This review reflects comments and contributions from Jessica Polka and Stephen Gabrielson. Review synthesized by Stephen Gabrielson.
This study analyzed the code sharing rates from articles published between 2016 – 2021 from a selection of 8 biomedical journals. From their analysis, the authors found that approximately half of the manuscripts did not share associated code and if the paper did, most did not present the code in an organized way to make it easily reproducible. The authors conclude by presenting five principles to help increase the rates of code sharing and promote open science practices.
The paper presents “five principles to increase code availability and archival stability” but only four are listed.
In the sentence "We conducted a comprehensive analysis of 453 manuscripts published between 2016-2021" in the abstract, it would be helpful to indicate how many of these manuscripts utilized code.
How were the journals for this study chosen?
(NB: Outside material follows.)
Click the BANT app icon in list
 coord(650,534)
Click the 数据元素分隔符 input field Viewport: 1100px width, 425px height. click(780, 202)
"Data sharing is a more prevalent practice than code sharing in biomedical research." It may be difficult to draw this conclusion from a sample of 8 journals within the same field. Similarly, acknowledging the caveat of a limited sample size of journals throughout the manuscript (eg when mentioning the "most commonly used repository" etc) could help provide context to readers.
"This suggests that including a data availability statement in a manuscript can improve access to shared data." Because correlation may not indicate causality hare, this statement could be softened.
While journals are called out in one of the principles for increasing code availability, I wonder if funders should also be explicitly called out to require investigators share their code and other relevant outputs.
Principle number three mentions a "badge system" for encouraging researchers to share their code. Including a mention here of the Open Science Badges from the Center for Open Science would be helpful: https://www.cos.io/initiatives/badges
I agree with principle four that training can be a great way to advocate and educate researchers for sharing their code and other open science outputs. I would also add that librarians are often a great resource to help provide training and guidance for publishing and open science topics.
Comments on reporting
"Out of the 453 manuscripts analyzed, 43% contained code availability statements, and 85% of those manuscripts shared code." Does this mean of the manuscripts with code availability statements, or of the 453?
The author declares that they have no competing interests.